Hyperkalemia. Hyperkalemia is a life-threatening complication of aldosterone antagonists and is much more likely to occur in patients with diabetes or renal insufficiency or in those taking ACE inhibitors or ARBs. When more than one of these risk factors is present, the likelihood of hyperkalemia increases. In RALES and EPHESUS, aldosterone antagonists were not initiated if the creatinine was >2.5 mg/dL or serum potassium was >5.0 mmol/L. In RALES, the potassium was monitored every 4 weeks for 12 weeks, every 3 months up to a year, and every 6 months after the first year. In the EPHESUS trial, in which patients were taking a larger number of concomitant medications, potassium was measured at 48 hours, at 4-5 weeks, and then every 3 months. Potassium was measured 1 week after a dose increase of an aldosterone antagonist.
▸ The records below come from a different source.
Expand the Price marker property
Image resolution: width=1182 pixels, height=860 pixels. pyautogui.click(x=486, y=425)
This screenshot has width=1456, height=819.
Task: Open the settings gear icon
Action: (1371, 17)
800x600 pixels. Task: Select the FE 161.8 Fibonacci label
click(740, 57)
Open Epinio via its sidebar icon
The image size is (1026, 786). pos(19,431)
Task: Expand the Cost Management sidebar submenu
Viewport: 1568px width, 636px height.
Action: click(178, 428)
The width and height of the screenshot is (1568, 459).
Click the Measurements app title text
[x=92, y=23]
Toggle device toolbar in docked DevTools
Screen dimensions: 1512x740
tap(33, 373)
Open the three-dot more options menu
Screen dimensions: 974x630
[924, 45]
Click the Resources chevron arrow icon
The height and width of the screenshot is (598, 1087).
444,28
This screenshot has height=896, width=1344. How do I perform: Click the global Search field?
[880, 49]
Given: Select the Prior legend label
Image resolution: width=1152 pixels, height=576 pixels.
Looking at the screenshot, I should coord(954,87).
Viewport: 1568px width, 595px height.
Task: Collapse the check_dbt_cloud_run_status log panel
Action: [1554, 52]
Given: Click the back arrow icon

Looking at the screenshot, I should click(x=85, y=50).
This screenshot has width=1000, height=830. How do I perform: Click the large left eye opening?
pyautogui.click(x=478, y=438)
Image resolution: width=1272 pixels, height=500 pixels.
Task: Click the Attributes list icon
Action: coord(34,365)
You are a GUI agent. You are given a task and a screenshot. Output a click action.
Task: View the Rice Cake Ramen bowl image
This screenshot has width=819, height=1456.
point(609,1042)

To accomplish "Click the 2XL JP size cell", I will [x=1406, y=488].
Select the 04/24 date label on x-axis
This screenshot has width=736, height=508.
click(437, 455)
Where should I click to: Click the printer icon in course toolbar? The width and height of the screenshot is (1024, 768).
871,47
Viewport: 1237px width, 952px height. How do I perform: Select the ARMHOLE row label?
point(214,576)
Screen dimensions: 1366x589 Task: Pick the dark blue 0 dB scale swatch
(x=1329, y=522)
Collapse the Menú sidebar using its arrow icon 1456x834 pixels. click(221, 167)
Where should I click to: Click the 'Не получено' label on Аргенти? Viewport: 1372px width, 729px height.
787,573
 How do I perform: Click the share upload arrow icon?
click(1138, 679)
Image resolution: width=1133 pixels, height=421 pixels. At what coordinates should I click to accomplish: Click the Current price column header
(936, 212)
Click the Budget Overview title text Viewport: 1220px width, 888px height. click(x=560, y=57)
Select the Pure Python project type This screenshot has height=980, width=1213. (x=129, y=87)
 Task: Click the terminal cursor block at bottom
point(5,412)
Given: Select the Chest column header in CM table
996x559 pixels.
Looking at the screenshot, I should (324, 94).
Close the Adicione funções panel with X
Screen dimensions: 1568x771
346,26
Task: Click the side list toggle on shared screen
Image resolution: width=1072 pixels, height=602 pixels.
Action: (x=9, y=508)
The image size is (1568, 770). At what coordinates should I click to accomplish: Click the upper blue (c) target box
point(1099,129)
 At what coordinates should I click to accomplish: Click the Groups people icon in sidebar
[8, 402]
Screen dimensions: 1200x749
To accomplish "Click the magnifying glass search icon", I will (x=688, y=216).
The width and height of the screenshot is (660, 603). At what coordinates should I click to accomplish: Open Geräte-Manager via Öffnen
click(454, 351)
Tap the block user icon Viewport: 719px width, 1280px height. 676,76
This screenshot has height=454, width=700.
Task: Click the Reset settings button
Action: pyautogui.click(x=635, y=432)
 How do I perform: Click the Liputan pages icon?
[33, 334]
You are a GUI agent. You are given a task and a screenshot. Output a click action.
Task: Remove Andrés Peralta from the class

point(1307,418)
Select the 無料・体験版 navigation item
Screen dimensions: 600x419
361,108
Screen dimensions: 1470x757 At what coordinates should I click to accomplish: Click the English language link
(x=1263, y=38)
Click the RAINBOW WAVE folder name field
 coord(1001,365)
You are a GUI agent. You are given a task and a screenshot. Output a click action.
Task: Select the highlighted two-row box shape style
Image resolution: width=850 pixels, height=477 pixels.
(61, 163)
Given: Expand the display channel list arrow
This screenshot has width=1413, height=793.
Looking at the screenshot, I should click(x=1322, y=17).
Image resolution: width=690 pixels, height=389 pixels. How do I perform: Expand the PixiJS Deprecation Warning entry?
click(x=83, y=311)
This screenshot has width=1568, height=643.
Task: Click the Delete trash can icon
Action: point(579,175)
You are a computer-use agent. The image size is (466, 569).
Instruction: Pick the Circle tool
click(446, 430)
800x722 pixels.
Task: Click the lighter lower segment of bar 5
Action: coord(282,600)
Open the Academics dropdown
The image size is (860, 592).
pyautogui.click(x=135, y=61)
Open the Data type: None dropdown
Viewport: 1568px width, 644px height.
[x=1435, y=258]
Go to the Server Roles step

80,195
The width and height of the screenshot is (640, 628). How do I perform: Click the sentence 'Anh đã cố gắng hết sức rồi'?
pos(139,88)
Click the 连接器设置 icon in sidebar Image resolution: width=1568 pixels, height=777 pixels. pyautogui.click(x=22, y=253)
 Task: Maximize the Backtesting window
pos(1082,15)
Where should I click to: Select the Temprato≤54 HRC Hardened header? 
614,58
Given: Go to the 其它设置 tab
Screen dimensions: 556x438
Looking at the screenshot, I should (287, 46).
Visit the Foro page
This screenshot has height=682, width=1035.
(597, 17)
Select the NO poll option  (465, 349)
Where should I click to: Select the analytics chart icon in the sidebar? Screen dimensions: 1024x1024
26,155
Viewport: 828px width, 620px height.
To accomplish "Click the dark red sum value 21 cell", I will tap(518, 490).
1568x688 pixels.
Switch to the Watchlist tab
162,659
Although patients with creatinine <2.5 mg/dL were enrolled in the clinical trials, very few patients actually had a creatinine >1.7 mg/dL. Thus additional monitoring should be considered in these patients.

Few patients will tolerate an aldosterone antagonist in the absence of concomitant therapy with a potassium-wasting diuretic. Potassium supplements and potassium-containing salt supplements should be reduced or, if possible, discontinued. Serum potassium monitoring should be at least as rigorous as in RALES and EPHESUS and more rigorous in patients with multiple risk factors. Nonsteroidal antiinflammatory agents, including cyclooxygenase-2 inhibitors, should be avoided because they may worsen renal insufficiency, increasing the risk of hyperkalemia.